(Assigned task): Both the line below containing "Service (1055, 2247)" and the line containing "Торговая платформа (267, 1306)", along with every line between them, should be repeated exactly; no other line belongs in the answer.

START Given information

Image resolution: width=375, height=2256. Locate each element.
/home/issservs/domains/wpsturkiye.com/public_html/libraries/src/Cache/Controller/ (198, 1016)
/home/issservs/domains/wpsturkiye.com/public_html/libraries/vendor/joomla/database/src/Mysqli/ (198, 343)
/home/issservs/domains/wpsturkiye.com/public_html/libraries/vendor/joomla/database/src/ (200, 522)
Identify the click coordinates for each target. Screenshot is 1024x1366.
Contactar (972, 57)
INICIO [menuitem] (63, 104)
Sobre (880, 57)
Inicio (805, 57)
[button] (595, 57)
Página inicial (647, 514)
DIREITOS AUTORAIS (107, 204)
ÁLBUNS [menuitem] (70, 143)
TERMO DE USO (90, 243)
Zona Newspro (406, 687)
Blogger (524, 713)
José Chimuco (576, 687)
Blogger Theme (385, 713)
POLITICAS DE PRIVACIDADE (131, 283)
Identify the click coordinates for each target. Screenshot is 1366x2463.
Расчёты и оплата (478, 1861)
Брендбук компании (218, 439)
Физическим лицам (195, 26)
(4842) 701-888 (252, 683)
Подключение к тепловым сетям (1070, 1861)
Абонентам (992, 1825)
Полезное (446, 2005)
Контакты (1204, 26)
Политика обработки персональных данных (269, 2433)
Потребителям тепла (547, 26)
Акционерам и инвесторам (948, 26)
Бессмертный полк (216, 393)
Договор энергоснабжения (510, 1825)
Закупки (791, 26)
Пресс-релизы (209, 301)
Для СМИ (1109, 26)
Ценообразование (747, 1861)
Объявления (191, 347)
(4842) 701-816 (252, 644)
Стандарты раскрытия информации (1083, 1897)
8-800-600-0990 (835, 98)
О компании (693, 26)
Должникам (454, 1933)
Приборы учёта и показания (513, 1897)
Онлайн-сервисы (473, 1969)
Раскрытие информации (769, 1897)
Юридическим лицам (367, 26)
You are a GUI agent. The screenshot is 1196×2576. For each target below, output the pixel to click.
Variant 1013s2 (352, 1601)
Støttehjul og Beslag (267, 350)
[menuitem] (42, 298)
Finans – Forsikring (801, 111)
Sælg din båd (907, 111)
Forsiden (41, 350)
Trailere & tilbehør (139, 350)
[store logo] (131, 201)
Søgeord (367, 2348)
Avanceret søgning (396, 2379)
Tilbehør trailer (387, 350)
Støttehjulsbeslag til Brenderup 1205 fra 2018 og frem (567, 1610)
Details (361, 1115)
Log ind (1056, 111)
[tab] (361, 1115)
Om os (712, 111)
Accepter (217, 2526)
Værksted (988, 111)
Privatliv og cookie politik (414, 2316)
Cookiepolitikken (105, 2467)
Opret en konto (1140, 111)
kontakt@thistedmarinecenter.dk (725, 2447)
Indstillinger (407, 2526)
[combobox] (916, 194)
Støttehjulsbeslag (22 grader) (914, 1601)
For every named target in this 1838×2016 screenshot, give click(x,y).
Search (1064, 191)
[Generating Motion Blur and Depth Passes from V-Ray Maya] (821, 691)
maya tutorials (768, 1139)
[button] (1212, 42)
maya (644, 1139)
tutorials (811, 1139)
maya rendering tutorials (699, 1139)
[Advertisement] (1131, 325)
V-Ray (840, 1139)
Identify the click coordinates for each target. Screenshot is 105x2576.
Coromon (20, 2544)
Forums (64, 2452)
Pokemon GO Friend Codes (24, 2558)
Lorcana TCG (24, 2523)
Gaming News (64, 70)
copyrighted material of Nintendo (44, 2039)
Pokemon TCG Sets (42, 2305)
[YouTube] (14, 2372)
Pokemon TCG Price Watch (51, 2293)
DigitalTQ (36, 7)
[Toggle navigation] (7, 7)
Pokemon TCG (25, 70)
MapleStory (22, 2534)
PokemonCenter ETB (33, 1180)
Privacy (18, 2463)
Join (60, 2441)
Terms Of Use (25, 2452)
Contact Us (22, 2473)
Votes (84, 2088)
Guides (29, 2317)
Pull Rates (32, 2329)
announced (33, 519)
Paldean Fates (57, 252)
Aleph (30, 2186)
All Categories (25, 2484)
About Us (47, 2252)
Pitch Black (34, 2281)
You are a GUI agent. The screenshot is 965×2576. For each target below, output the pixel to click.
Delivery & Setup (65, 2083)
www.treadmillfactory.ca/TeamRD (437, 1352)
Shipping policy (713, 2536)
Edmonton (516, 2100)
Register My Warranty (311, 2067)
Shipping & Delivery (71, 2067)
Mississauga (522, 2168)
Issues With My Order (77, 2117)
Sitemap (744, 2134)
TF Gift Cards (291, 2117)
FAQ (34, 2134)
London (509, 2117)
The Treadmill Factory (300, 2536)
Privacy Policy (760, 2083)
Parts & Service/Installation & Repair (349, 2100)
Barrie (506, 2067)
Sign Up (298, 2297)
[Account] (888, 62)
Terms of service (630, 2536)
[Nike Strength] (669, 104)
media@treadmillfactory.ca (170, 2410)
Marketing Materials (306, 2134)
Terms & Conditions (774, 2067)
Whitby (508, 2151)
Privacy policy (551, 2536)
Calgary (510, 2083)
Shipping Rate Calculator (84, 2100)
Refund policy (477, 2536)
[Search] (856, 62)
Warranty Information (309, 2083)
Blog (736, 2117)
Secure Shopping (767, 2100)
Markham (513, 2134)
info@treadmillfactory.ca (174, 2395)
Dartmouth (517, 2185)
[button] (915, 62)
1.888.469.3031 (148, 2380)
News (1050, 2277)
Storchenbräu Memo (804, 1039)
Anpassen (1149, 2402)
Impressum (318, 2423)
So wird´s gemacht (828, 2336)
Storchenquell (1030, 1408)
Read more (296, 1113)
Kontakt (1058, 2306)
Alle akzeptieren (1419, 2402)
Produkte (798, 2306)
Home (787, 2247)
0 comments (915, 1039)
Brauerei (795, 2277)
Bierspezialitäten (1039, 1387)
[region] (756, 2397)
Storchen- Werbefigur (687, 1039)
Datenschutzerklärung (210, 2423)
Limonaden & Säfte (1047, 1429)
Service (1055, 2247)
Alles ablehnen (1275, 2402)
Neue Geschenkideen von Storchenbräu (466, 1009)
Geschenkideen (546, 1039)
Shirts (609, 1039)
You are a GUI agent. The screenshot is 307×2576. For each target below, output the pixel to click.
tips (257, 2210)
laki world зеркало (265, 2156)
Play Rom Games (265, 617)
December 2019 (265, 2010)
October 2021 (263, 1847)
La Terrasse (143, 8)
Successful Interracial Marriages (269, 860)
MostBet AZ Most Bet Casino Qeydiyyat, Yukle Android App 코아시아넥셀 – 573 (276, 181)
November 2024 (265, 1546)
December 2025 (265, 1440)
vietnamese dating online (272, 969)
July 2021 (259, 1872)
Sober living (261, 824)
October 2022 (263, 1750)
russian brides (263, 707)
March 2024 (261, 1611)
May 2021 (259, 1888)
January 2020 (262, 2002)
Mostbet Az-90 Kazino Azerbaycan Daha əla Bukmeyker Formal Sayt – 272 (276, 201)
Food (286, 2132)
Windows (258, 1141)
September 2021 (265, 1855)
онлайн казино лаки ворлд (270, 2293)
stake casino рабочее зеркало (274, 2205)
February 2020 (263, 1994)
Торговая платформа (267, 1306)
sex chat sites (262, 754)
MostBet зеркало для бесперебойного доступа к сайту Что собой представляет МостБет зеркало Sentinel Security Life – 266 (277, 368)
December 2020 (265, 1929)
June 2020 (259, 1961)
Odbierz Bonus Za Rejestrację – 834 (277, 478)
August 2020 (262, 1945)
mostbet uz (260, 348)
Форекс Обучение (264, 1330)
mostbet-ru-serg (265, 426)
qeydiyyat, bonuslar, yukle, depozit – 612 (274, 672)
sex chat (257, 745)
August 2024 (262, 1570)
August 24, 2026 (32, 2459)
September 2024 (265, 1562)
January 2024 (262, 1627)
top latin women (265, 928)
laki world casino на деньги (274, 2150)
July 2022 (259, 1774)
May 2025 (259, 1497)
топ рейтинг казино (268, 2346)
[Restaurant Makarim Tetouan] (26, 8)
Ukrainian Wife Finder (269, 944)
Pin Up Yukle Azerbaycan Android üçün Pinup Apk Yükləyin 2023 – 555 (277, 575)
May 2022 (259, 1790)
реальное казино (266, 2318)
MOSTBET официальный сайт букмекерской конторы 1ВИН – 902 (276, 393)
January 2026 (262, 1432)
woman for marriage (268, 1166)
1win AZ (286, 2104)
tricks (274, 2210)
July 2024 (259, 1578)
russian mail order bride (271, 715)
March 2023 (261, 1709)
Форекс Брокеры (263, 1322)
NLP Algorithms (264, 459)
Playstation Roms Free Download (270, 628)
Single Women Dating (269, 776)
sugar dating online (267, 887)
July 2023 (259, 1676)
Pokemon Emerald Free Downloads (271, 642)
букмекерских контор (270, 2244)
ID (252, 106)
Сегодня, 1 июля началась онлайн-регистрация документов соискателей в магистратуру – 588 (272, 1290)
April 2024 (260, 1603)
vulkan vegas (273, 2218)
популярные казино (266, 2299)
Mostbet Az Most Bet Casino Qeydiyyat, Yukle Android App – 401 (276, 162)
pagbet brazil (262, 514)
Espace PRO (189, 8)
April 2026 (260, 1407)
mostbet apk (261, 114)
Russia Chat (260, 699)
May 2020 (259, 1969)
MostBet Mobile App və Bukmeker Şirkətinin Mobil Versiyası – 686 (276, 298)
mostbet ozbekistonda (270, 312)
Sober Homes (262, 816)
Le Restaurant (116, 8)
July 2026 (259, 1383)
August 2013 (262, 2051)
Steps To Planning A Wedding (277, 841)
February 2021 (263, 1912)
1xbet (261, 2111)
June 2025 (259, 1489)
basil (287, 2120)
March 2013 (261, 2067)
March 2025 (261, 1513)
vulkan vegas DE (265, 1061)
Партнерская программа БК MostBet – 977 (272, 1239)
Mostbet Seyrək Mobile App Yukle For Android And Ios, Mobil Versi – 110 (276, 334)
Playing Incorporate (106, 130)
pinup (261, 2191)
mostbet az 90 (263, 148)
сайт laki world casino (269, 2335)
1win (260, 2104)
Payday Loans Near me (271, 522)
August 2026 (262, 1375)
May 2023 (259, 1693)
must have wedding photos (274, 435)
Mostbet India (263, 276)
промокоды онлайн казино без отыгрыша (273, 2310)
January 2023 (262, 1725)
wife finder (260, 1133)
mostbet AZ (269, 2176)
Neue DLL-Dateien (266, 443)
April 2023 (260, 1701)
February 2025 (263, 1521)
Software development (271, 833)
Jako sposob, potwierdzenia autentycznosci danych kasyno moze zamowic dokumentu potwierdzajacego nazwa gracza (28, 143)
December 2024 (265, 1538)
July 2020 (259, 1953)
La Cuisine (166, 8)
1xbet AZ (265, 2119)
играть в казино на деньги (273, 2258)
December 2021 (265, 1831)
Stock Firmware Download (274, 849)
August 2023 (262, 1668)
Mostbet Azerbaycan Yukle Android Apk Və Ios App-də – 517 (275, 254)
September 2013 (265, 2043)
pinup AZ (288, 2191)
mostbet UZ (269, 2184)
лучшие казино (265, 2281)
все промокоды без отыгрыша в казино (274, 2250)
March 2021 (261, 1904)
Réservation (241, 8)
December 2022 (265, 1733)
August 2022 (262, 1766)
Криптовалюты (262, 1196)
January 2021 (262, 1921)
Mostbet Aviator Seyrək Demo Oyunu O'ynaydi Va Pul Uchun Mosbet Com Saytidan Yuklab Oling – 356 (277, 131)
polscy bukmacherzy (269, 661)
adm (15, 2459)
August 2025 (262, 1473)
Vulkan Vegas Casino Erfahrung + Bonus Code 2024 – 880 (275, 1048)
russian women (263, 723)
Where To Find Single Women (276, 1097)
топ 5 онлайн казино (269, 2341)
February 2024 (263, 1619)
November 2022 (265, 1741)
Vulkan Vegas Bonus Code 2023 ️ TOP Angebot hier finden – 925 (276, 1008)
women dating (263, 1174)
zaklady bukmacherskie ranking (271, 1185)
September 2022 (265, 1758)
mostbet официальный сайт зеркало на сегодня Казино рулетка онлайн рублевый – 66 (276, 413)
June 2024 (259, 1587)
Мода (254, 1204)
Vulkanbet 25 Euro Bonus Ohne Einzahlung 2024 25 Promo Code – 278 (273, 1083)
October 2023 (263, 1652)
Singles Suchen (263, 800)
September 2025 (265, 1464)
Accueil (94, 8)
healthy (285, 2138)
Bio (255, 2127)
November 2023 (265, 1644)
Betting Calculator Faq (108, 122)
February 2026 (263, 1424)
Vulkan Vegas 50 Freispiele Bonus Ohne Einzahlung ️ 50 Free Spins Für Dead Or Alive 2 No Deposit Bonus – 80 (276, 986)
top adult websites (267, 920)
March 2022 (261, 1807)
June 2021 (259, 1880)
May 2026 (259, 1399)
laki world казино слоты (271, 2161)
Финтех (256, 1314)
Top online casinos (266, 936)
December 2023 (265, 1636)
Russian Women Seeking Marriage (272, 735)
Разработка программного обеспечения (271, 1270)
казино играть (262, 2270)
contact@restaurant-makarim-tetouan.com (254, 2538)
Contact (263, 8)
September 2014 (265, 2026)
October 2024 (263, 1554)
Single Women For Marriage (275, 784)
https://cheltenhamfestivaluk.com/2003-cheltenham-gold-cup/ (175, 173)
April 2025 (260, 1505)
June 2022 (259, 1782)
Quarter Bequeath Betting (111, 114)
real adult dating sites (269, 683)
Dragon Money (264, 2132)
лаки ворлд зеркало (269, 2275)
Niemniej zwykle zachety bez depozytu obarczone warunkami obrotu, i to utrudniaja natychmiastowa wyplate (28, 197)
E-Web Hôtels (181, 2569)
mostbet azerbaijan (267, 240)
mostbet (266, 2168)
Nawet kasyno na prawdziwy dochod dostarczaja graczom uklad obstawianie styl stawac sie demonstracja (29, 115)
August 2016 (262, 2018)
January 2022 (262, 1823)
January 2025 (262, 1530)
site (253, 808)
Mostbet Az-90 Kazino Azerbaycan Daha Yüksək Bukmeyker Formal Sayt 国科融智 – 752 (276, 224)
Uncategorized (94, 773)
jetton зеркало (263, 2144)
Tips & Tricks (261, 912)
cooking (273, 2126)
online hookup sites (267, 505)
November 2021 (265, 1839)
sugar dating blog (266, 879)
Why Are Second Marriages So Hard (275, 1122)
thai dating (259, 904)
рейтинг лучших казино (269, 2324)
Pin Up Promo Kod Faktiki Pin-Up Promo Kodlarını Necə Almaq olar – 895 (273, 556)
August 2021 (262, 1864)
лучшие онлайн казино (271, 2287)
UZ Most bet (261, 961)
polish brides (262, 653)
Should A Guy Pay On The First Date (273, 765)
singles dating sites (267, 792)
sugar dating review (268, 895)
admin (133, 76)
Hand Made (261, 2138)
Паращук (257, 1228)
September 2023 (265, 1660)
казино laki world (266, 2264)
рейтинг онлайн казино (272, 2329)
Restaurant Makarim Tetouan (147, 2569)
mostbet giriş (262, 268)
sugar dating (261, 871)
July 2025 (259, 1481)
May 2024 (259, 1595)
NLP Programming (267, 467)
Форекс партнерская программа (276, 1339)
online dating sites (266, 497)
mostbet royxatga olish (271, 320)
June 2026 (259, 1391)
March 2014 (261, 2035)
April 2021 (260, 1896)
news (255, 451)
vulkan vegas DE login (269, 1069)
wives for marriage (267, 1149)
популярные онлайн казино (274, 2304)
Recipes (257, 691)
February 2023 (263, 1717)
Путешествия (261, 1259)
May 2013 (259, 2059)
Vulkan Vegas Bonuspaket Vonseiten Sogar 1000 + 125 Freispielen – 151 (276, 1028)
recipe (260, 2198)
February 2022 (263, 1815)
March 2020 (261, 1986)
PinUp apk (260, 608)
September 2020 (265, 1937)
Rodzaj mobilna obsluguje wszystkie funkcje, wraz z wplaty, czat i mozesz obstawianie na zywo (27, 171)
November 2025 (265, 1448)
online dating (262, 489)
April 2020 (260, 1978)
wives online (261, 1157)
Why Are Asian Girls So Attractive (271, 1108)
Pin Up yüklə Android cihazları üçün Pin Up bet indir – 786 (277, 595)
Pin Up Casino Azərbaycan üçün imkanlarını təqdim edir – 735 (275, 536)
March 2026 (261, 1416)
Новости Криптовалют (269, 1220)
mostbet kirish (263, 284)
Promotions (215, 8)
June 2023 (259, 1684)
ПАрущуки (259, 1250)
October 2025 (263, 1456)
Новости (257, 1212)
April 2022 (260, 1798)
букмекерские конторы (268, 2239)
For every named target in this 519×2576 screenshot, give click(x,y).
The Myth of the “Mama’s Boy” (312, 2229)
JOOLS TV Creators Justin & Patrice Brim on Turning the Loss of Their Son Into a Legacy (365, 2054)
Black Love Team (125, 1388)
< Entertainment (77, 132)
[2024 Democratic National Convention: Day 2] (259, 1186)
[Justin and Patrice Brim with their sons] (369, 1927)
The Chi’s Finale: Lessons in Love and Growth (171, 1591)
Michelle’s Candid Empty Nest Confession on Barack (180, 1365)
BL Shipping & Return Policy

END Given information

(Solution to this task):
Service (1055, 2247)
Alles ablehnen (1275, 2402)
Neue Geschenkideen von Storchenbräu (466, 1009)
Geschenkideen (546, 1039)
Shirts (609, 1039)
You are a GUI agent. The screenshot is 307×2576. For each target below, output the pixel to click.
tips (257, 2210)
laki world зеркало (265, 2156)
Play Rom Games (265, 617)
December 2019 (265, 2010)
October 2021 (263, 1847)
La Terrasse (143, 8)
Successful Interracial Marriages (269, 860)
MostBet AZ Most Bet Casino Qeydiyyat, Yukle Android App 코아시아넥셀 – 573 (276, 181)
November 2024 (265, 1546)
December 2025 (265, 1440)
vietnamese dating online (272, 969)
July 2021 (259, 1872)
Sober living (261, 824)
October 2022 (263, 1750)
russian brides (263, 707)
March 2024 (261, 1611)
May 2021 (259, 1888)
January 2020 (262, 2002)
Mostbet Az-90 Kazino Azerbaycan Daha əla Bukmeyker Formal Sayt – 272 (276, 201)
Food (286, 2132)
Windows (258, 1141)
September 2021 (265, 1855)
онлайн казино лаки ворлд (270, 2293)
stake casino рабочее зеркало (274, 2205)
February 2020 (263, 1994)
Торговая платформа (267, 1306)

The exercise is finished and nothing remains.